I also talk extensively about the importance of distillation in my book. As information gets distilled, it becomes more potent, more usable, and more valuable. 

This quote reminds me that distillation doesn’t have to happen as a late stage of my workflow. Especially as my discernment grows, I can often distill something right at the moment of capturing it, saving me tons of future effort down the line.

I can attend meetings and decide not to take notes. I can read books and not save any highlights. I can take classes and work with coaches and watch movies without the compulsive habit of meticulously jotting things down.

Part of distillation is removing anything from my notes that isn’t truly essential.

#9 – Keep your future self in mind

Keep your future self in mind. Your Notes will be useless if they can’t be deciphered in a week, month, or year from now.

An important, subtle aspect of effective notetaking is about honoring your relationship with your “future self.”

Do you respect them? Do you value them? Are you looking out for their needs? Are your actions today making their life easier? Or are you borrowing from your future self without planning on paying them back?
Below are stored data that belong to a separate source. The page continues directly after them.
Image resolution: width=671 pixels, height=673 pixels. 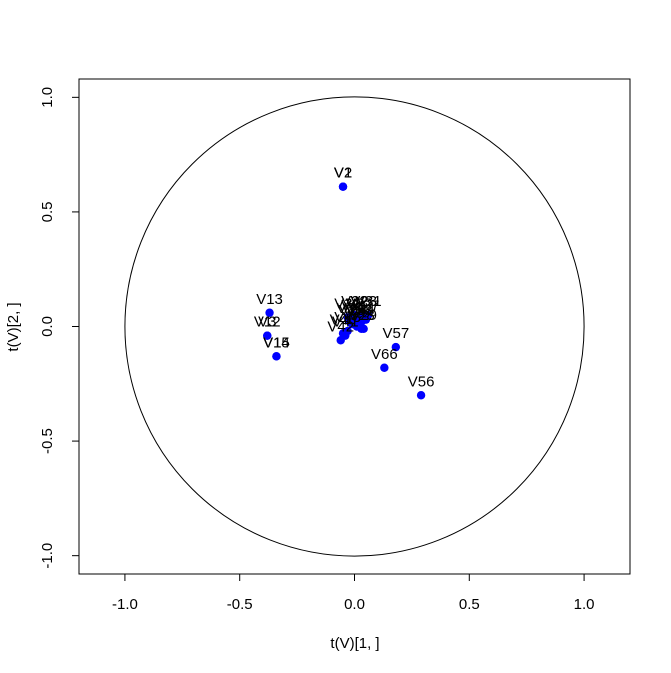 I want to click on point-label: V24, so click(x=362, y=308).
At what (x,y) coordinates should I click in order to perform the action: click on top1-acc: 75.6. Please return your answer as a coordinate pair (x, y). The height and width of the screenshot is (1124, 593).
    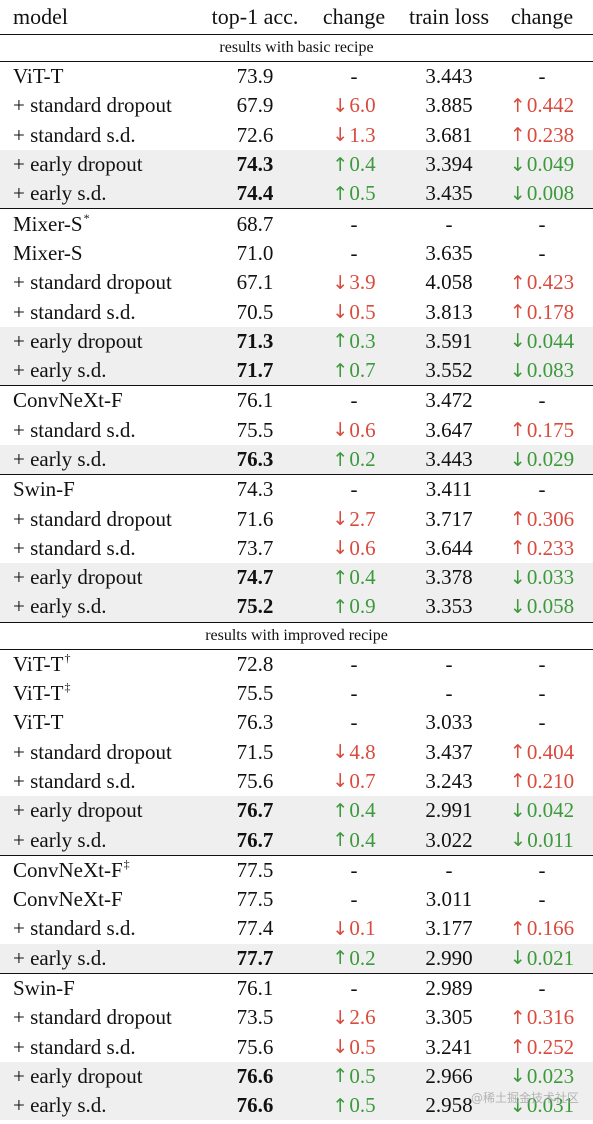
    Looking at the image, I should click on (255, 1046).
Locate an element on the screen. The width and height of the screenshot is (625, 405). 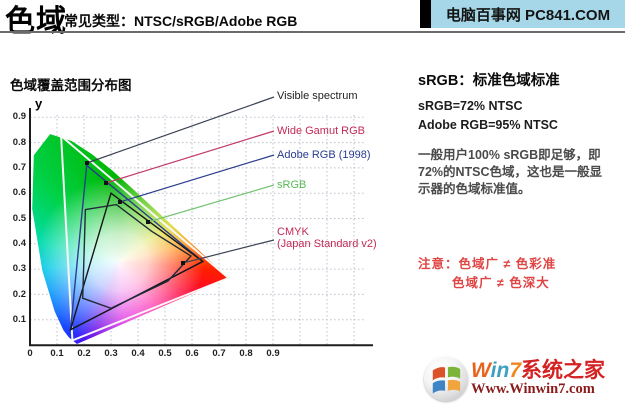
header-divider is located at coordinates (312, 32).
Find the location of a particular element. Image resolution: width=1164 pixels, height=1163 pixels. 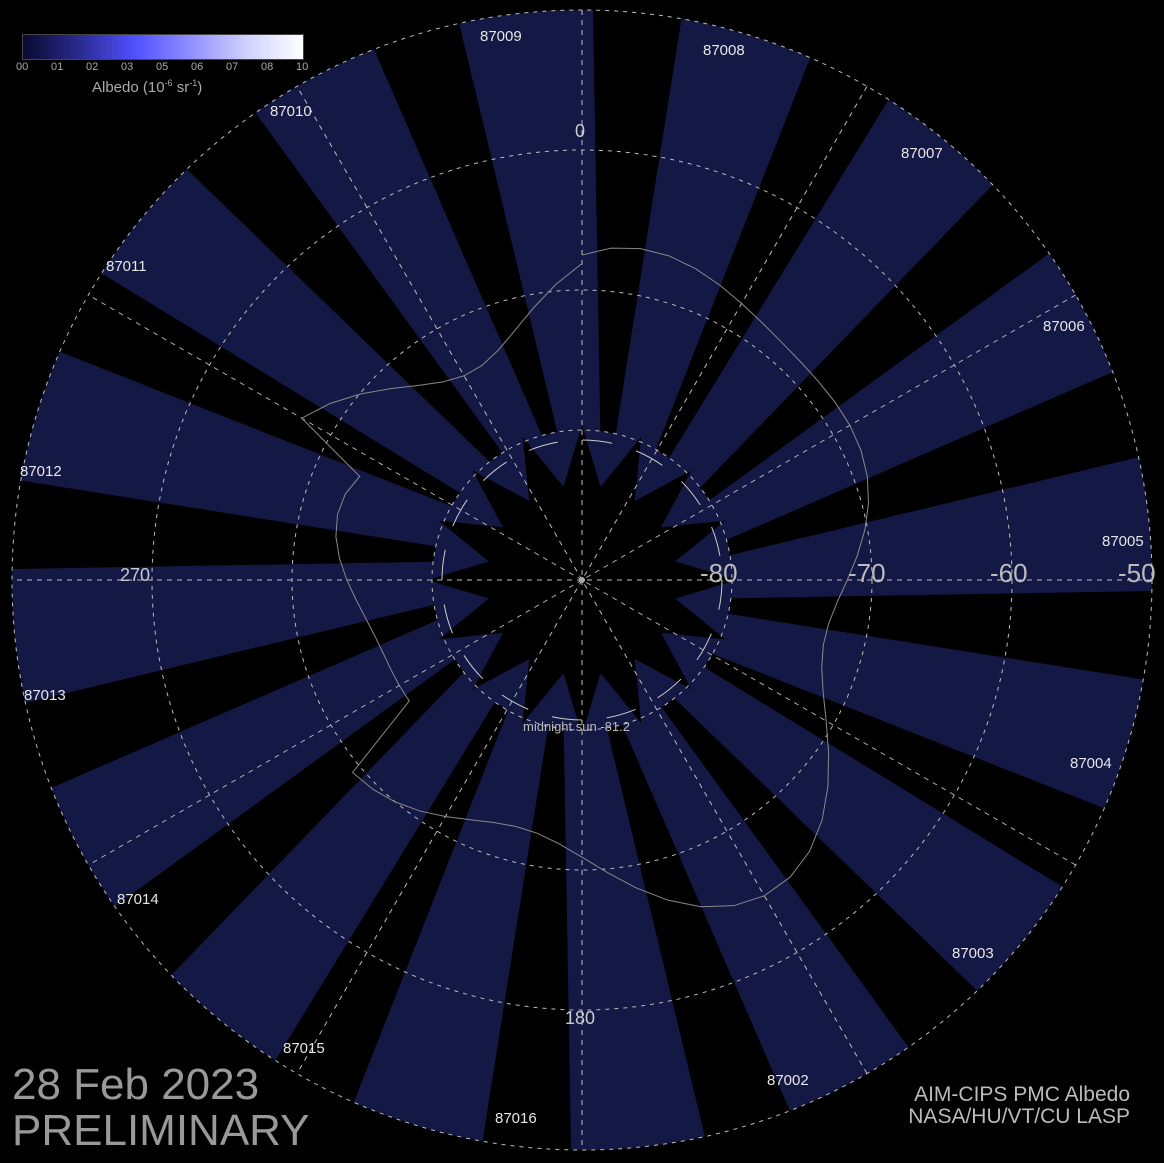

Your relationship with your future self is a lens through which to examine your relationship with your self now. Because you will be that future self in just a minute.

I constantly have to remind myself that my notes aren’t just serving my needs in the present, but in the future too. Without a future, there is no point in taking notes at all. And without a present, no notes will be taken in the first place.

Ultimately, reflective practices like journaling and notetaking are about integration. We are slowly drawing our past, present, and future selves into closer alignment by communicating back and forth through time. 

With alignment comes integrity, strength, character, and power – the ingredients of a rich life.

#10 – Start with yourself

To be useful, you must become useful, especially to yourself. You can’t improve the world around you if you can’t improve the world within.

This final quote reminds me that who I am inside determines the life I live outside. 

There is no point in complaining about my circumstances, trying to change other people, or seeking to make a difference in a cause I believe in without first starting with myself.

My problems, my baggage, my fears, my blindspots – these elements of my inner world are the ones I have by far the most control over. If I am unwilling to face them, what are the chances I’ll be able to face challenges outside of me, over which I have far less control?

When it comes to the impact I can make on others, what I do and what I say pales in comparison to who I am. People don’t model what I tell them; they model who I am.

This perspective seems selfish, but it is also honest: the only change you are truly responsible for is the change happening inside of you.